→ **Given information**

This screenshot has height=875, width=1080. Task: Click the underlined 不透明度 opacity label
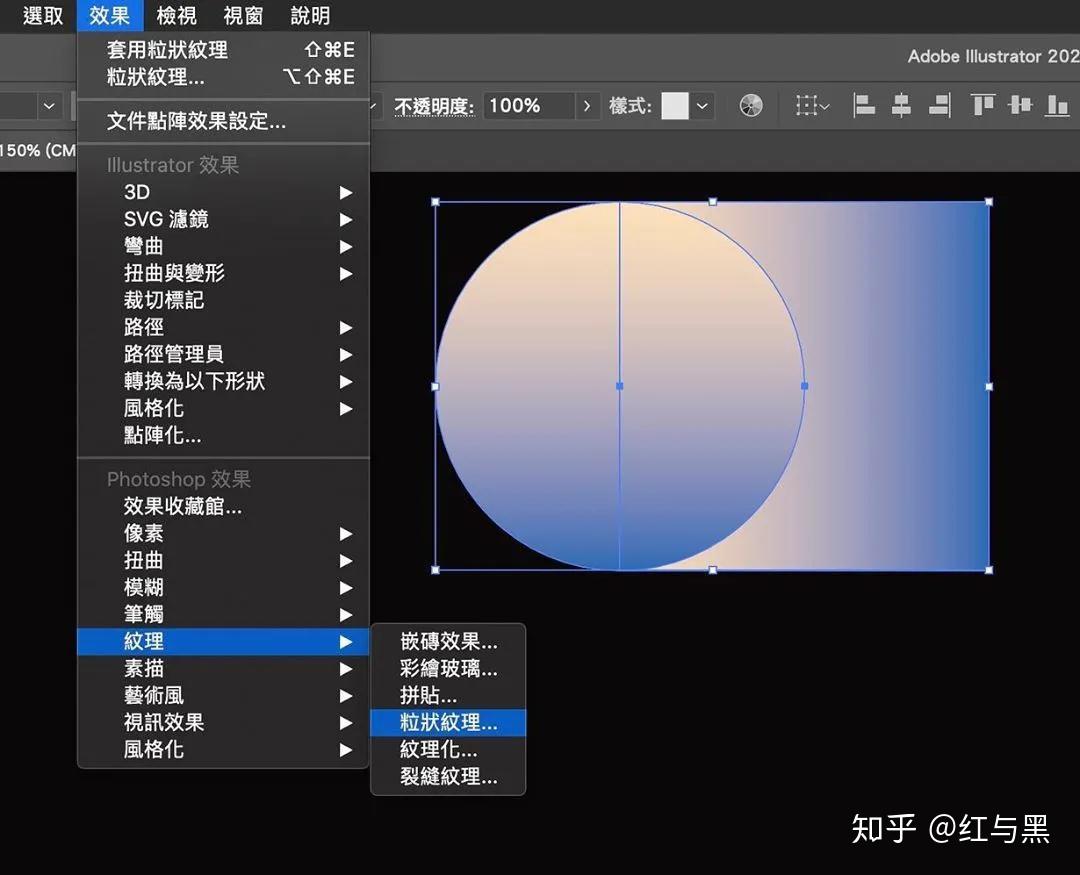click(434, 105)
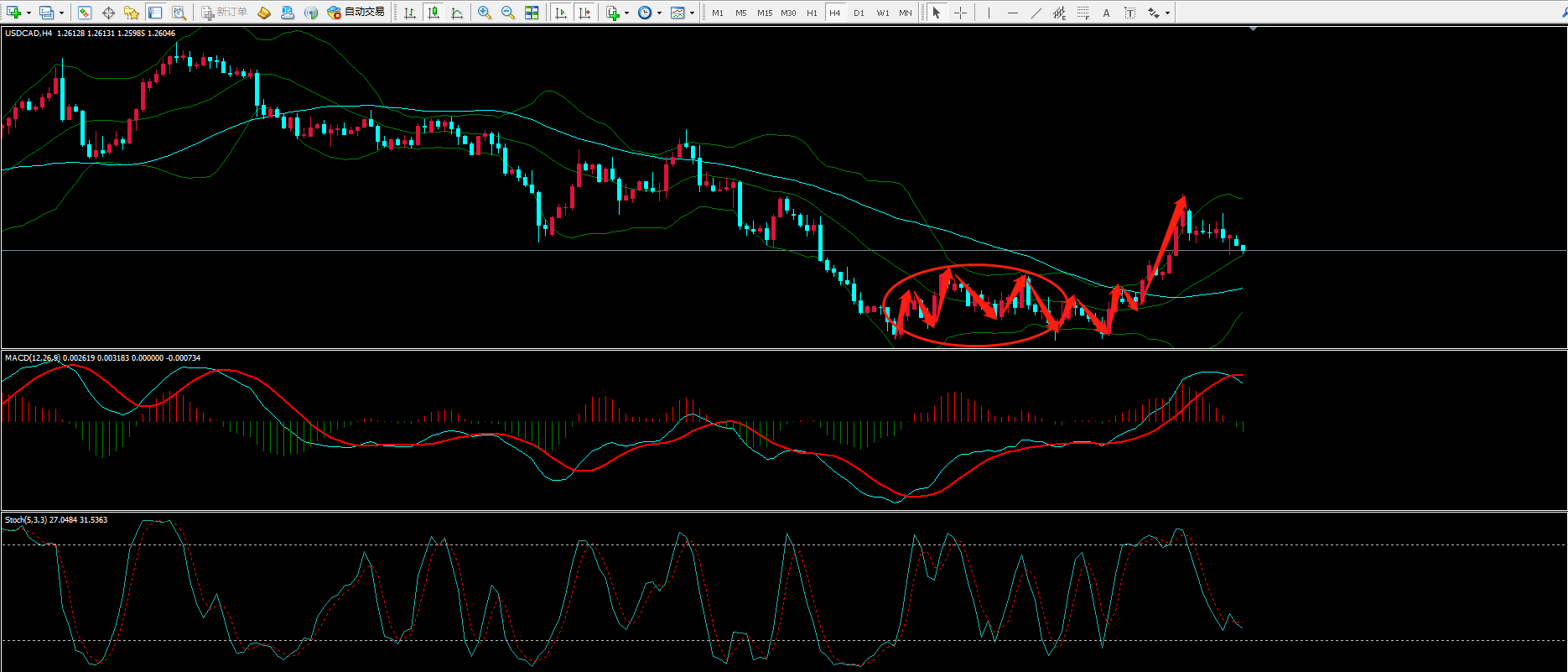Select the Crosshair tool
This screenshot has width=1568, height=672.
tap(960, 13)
...
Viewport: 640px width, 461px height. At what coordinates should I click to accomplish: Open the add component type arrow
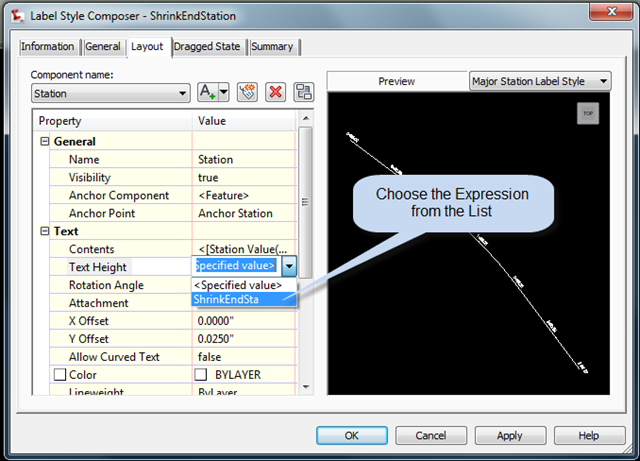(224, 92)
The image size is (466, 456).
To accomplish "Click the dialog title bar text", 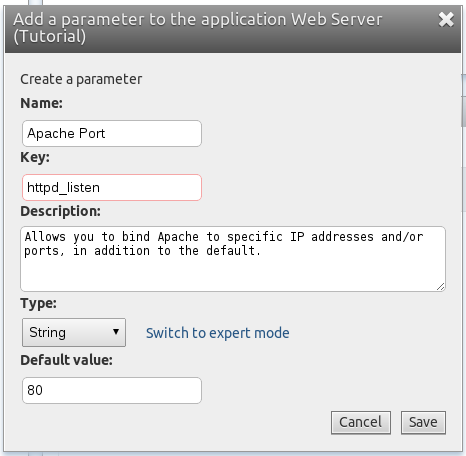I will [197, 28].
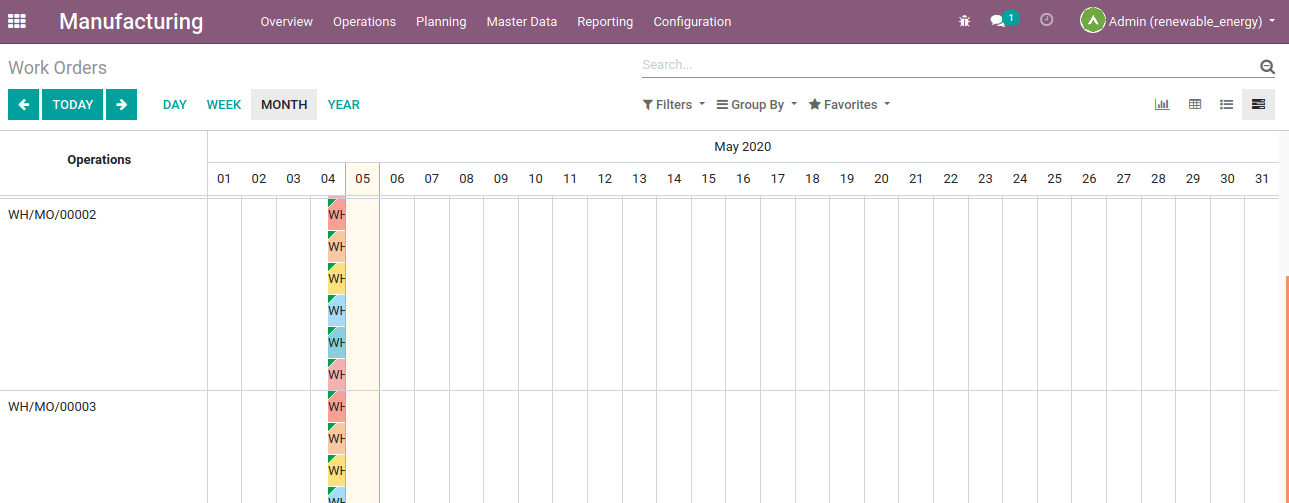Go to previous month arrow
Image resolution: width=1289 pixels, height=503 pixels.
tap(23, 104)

→ **Instructions for the task**
What you return must match, character for character, the lines above from the one with "Viewport: 640px width, 461px" through the one with "The image size is (466, 456).", minus any pictures.

→ **Result of the exercise**
Viewport: 640px width, 461px height. At what coordinates should I click to accomplish: Open the add component type arrow
(224, 92)
The image size is (466, 456).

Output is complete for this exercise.